Excerpt:
So, it seems the History Channel held a "City of the Future" contest, challenging eight architectural firms to show their visions of the San Francisco of 2108.  C|Net has a pictorial.

I can't remember the last time I saw such pretentious pie-in-the-sky "and then magic happens" bullshit posing as architectural design.  I think the winning design firm thought they were supposed to be submitting concepts for an SF movie set in the San Francisco of 3108 AD.  It'd sure make me think twice about hiring them to design anything for me.

Friday, January 25th, 2008 07:28 pm (UTC)
Nobody posted a center city of ruin and a ring city of towers, decreasing slowly in height out to the suburban edges. With, of course, a rapidly decreasing height slum on the inside of the ring, with a scrapyard and cardboard city at the inner edges of the ring, with the shelters regularly demolished by government authorities for violating building and public health codes, being in an "uninhabitable area", and being "unfit for human habitation"---driving the denizens of the cardboard slums to constantly rebuild rather than sleep with no shelter.

Nobody posted a small, center city of old, periodically demolished or refurbished buildings as cities become places people no longer have to live to find work, diverse goods, or friends to their tastes. Spread their advantages into the countryside and far fewer people will want to live in cities.

Task set:
[a] Retype the part of the post about the "City of the Future" contest that begins at the words "Nobody posted a center" and stops after the words "with no shelter.".
[b] According to the post about the "City of the Future" contest, how many architectural firms did the History Channel challenge?

Supplied material:
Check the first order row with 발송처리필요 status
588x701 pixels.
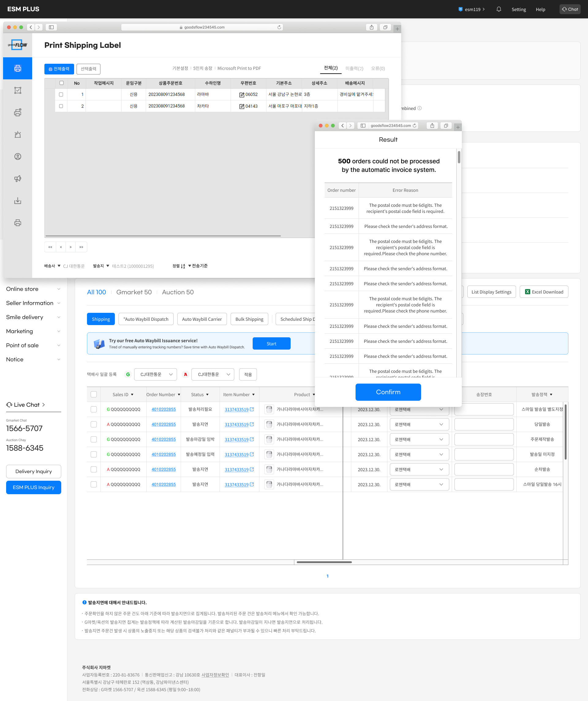(94, 410)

Correct answers:
[a]
Nobody posted a center city of ruin and a ring city of towers, decreasing slowly in height out to the suburban edges. With, of course, a rapidly decreasing height slum on the inside of the ring, with a scrapyard and cardboard city at the inner edges of the ring, with the shelters regularly demolished by government authorities for violating building and public health codes, being in an "uninhabitable area", and being "unfit for human habitation"---driving the denizens of the cardboard slums to constantly rebuild rather than sleep with no shelter.

[b] Eight